The data: Begin

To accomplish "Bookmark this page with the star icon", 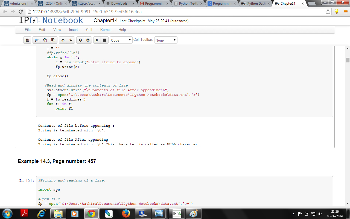I will [328, 12].
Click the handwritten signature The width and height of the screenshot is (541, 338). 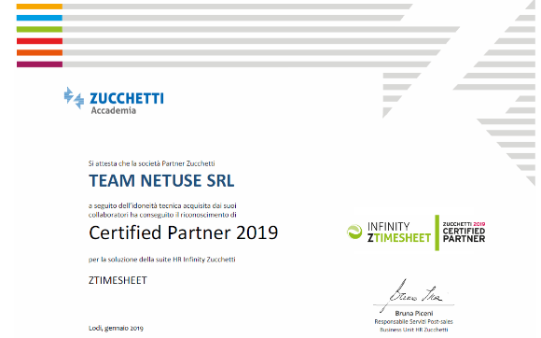[414, 294]
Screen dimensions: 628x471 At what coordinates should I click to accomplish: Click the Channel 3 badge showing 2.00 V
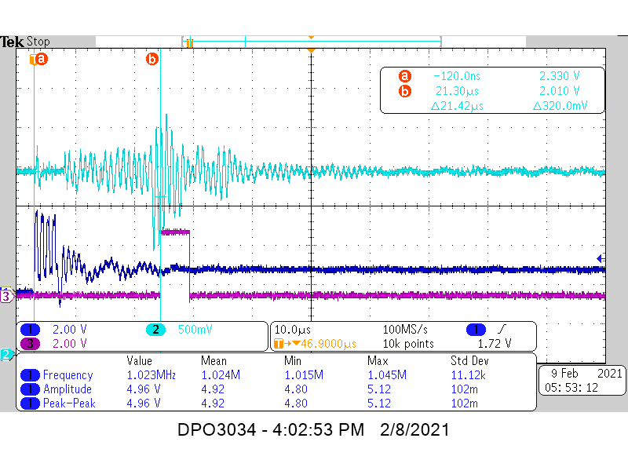point(29,343)
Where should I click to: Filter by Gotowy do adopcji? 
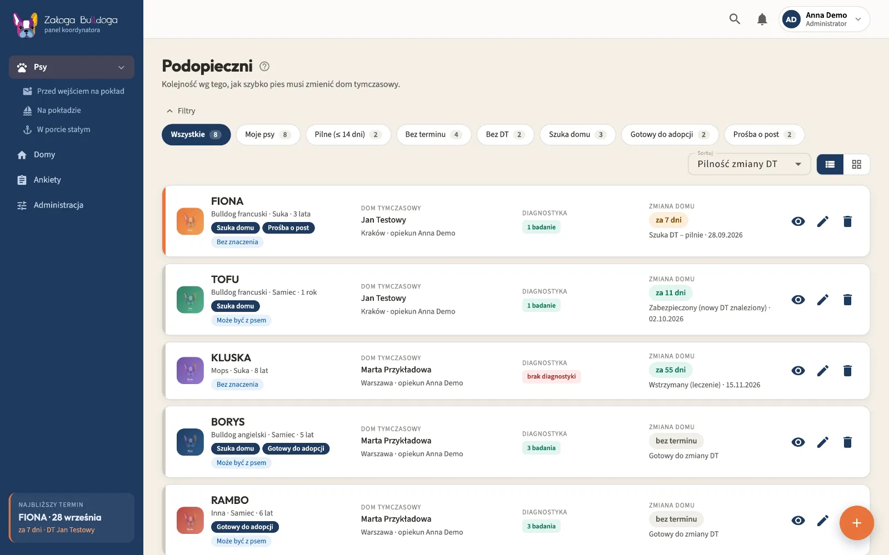click(670, 135)
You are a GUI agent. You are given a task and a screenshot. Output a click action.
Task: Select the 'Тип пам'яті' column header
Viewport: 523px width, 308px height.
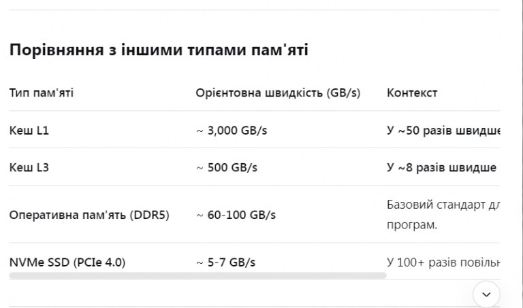pos(41,92)
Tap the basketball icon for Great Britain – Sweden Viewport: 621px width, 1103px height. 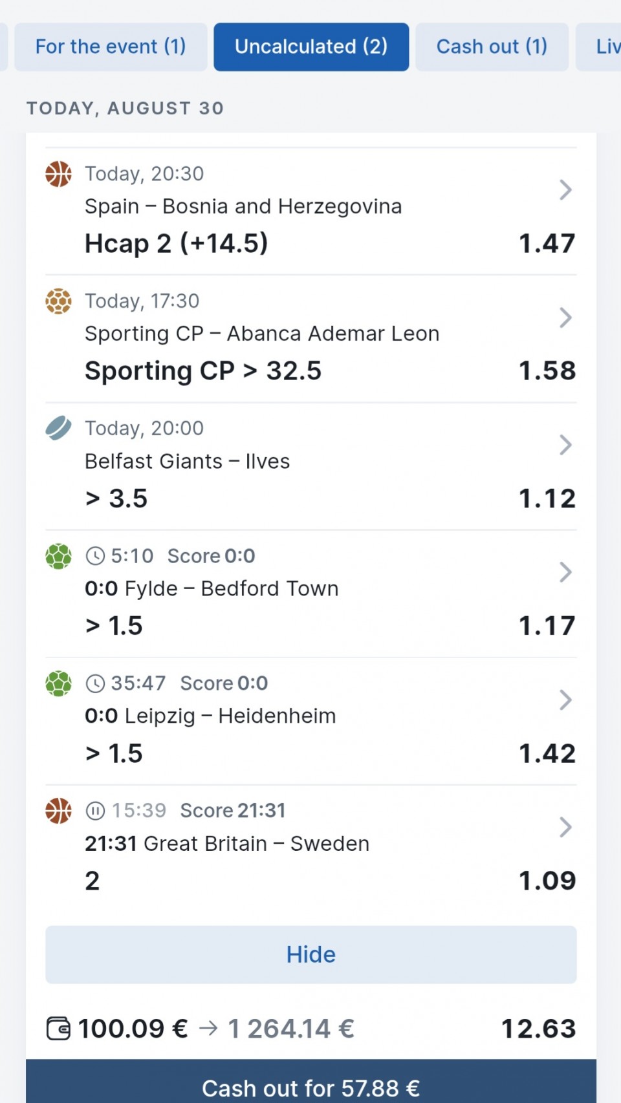(58, 811)
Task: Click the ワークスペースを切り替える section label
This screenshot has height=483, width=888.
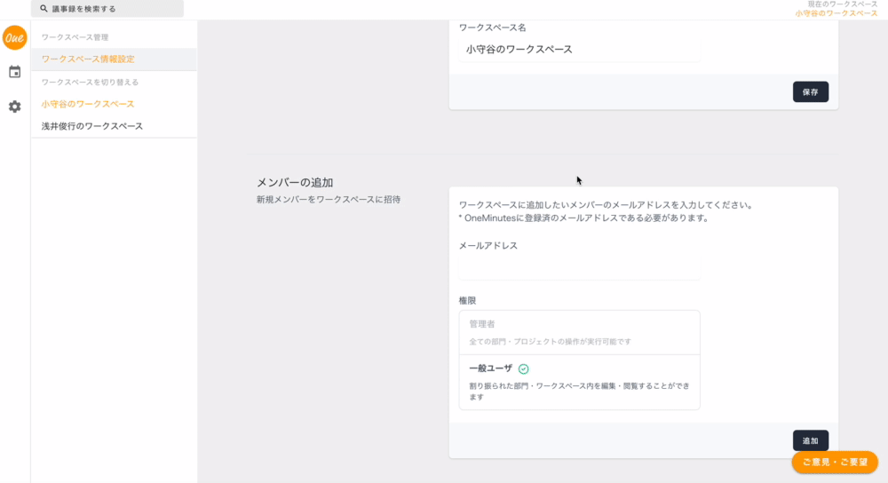Action: (x=90, y=82)
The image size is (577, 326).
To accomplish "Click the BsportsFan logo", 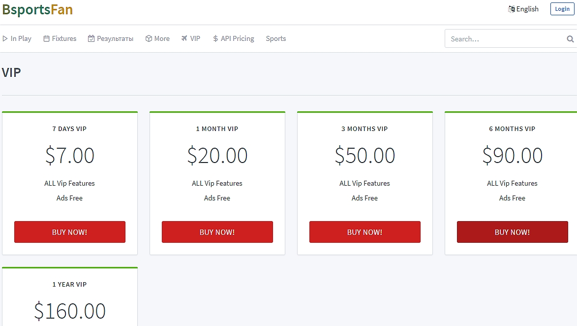I will point(37,9).
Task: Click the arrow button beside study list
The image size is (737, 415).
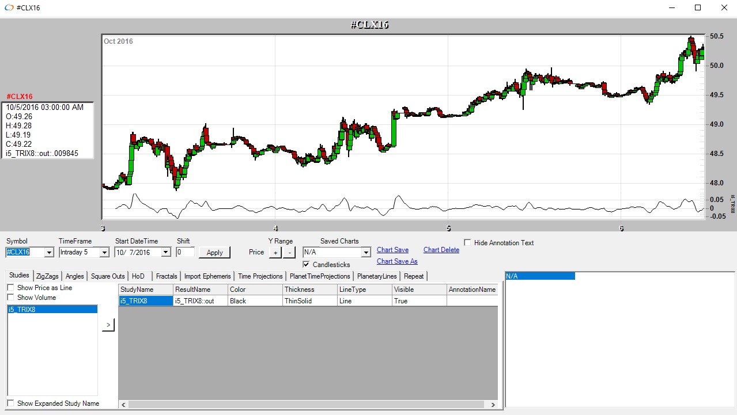Action: pyautogui.click(x=108, y=325)
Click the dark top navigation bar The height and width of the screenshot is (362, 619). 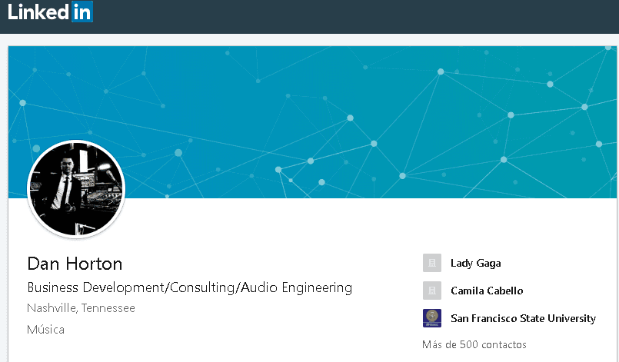point(346,15)
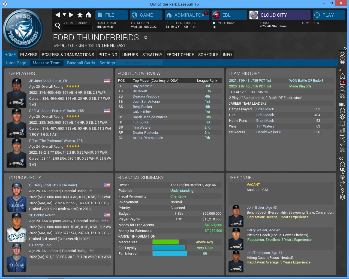Click into the Global Search input field
349x279 pixels.
pyautogui.click(x=78, y=28)
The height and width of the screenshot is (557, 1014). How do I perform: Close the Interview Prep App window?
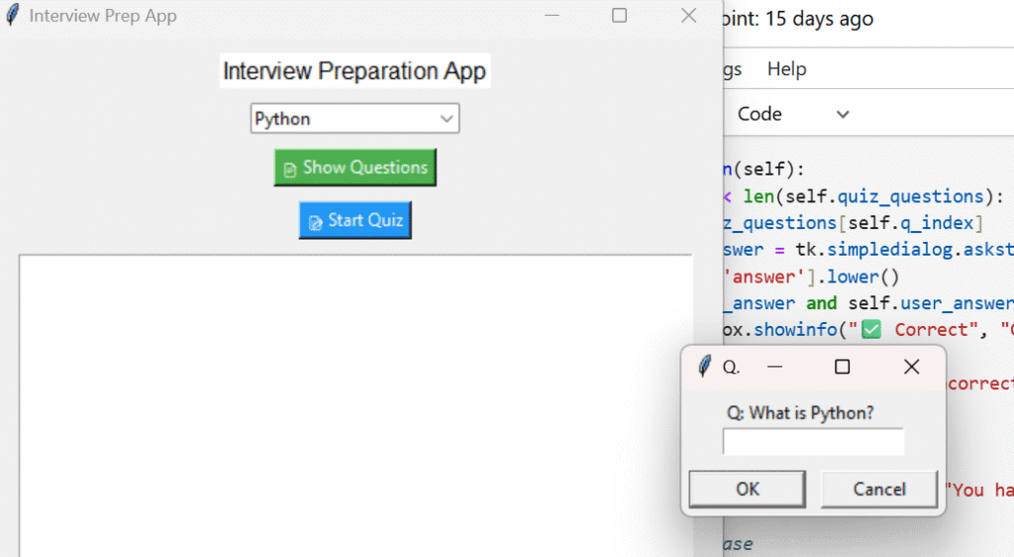click(x=689, y=16)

The data: End

=== Your goal ===
Take the line containing "The height and width of the screenshot is (557, 1014)." and every line after it through the end of the data, and write them out exactly, with no pictures.

=== Result below ===
The height and width of the screenshot is (557, 1014). How do I perform: Close the Interview Prep App window?
click(x=689, y=16)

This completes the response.